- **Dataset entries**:

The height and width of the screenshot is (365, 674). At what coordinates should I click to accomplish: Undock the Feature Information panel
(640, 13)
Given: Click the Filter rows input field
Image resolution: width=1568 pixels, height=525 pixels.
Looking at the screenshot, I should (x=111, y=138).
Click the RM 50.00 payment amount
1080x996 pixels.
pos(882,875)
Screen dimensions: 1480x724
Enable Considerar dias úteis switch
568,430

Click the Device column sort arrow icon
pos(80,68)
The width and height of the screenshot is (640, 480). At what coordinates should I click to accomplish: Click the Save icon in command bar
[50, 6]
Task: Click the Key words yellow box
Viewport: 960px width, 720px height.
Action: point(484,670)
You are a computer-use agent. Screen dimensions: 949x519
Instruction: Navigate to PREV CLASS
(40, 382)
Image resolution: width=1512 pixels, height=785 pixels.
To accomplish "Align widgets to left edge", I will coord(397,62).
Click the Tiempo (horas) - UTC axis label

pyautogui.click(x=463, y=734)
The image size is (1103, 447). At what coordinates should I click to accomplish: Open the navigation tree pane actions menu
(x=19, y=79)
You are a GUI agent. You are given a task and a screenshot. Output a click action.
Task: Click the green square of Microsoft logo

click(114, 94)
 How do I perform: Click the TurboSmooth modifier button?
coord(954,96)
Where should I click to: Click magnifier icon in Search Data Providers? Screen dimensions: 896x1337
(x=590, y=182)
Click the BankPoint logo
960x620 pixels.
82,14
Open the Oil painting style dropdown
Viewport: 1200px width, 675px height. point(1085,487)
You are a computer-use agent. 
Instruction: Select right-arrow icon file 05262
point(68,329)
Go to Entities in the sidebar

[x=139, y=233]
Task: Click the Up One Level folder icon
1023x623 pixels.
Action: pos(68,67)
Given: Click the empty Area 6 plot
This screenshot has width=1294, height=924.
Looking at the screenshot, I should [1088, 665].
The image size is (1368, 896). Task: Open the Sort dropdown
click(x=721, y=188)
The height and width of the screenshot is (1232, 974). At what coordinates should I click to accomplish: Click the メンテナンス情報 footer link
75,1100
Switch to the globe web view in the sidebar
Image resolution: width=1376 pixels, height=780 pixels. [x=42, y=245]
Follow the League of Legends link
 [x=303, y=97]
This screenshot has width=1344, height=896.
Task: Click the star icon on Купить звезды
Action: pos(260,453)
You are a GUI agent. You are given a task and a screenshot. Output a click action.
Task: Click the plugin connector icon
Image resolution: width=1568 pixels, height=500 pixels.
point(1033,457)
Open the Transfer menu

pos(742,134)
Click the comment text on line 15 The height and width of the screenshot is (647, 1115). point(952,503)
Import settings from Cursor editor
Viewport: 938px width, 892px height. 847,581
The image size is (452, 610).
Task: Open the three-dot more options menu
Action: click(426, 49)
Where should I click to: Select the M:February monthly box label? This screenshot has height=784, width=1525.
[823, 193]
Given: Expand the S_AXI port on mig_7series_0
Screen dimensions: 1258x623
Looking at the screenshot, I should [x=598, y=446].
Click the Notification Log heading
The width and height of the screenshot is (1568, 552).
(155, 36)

- **Your assignment**:
Copy every record once more, exactly as given.

- **Written solution**:
The height and width of the screenshot is (365, 674). At what coordinates should I click to accomplish: Undock the Feature Information panel
(640, 13)
Given: Click the Filter rows input field
Image resolution: width=1568 pixels, height=525 pixels.
Looking at the screenshot, I should (x=111, y=138).
Click the RM 50.00 payment amount
1080x996 pixels.
pos(882,875)
Screen dimensions: 1480x724
Enable Considerar dias úteis switch
568,430

Click the Device column sort arrow icon
pos(80,68)
The width and height of the screenshot is (640, 480). At what coordinates should I click to accomplish: Click the Save icon in command bar
[50, 6]
Task: Click the Key words yellow box
Viewport: 960px width, 720px height.
Action: point(484,670)
You are a computer-use agent. Screen dimensions: 949x519
Instruction: Navigate to PREV CLASS
(40, 382)
Image resolution: width=1512 pixels, height=785 pixels.
To accomplish "Align widgets to left edge", I will coord(397,62).
Click the Tiempo (horas) - UTC axis label

pyautogui.click(x=463, y=734)
The image size is (1103, 447). At what coordinates should I click to accomplish: Open the navigation tree pane actions menu
(x=19, y=79)
You are a GUI agent. You are given a task and a screenshot. Output a click action.
Task: Click the green square of Microsoft logo

click(114, 94)
 How do I perform: Click the TurboSmooth modifier button?
coord(954,96)
Where should I click to: Click magnifier icon in Search Data Providers? Screen dimensions: 896x1337
(x=590, y=182)
Click the BankPoint logo
960x620 pixels.
82,14
Open the Oil painting style dropdown
Viewport: 1200px width, 675px height. point(1085,487)
You are a computer-use agent. 
Instruction: Select right-arrow icon file 05262
point(68,329)
Go to Entities in the sidebar

[x=139, y=233]
Task: Click the Up One Level folder icon
1023x623 pixels.
Action: pos(68,67)
Given: Click the empty Area 6 plot
This screenshot has width=1294, height=924.
Looking at the screenshot, I should [1088, 665].
The image size is (1368, 896). Task: Open the Sort dropdown
click(x=721, y=188)
The height and width of the screenshot is (1232, 974). At what coordinates should I click to accomplish: Click the メンテナンス情報 footer link
75,1100
Switch to the globe web view in the sidebar
Image resolution: width=1376 pixels, height=780 pixels. [x=42, y=245]
Follow the League of Legends link
 [x=303, y=97]
This screenshot has width=1344, height=896.
Task: Click the star icon on Купить звезды
Action: pos(260,453)
You are a GUI agent. You are given a task and a screenshot. Output a click action.
Task: Click the plugin connector icon
Image resolution: width=1568 pixels, height=500 pixels.
point(1033,457)
Open the Transfer menu

pos(742,134)
Click the comment text on line 15 The height and width of the screenshot is (647, 1115). point(952,503)
Import settings from Cursor editor
Viewport: 938px width, 892px height. 847,581
The image size is (452, 610).
Task: Open the three-dot more options menu
Action: click(426, 49)
Where should I click to: Select the M:February monthly box label? This screenshot has height=784, width=1525.
[823, 193]
Given: Expand the S_AXI port on mig_7series_0
Screen dimensions: 1258x623
Looking at the screenshot, I should [x=598, y=446].
Click the Notification Log heading
The width and height of the screenshot is (1568, 552).
(155, 36)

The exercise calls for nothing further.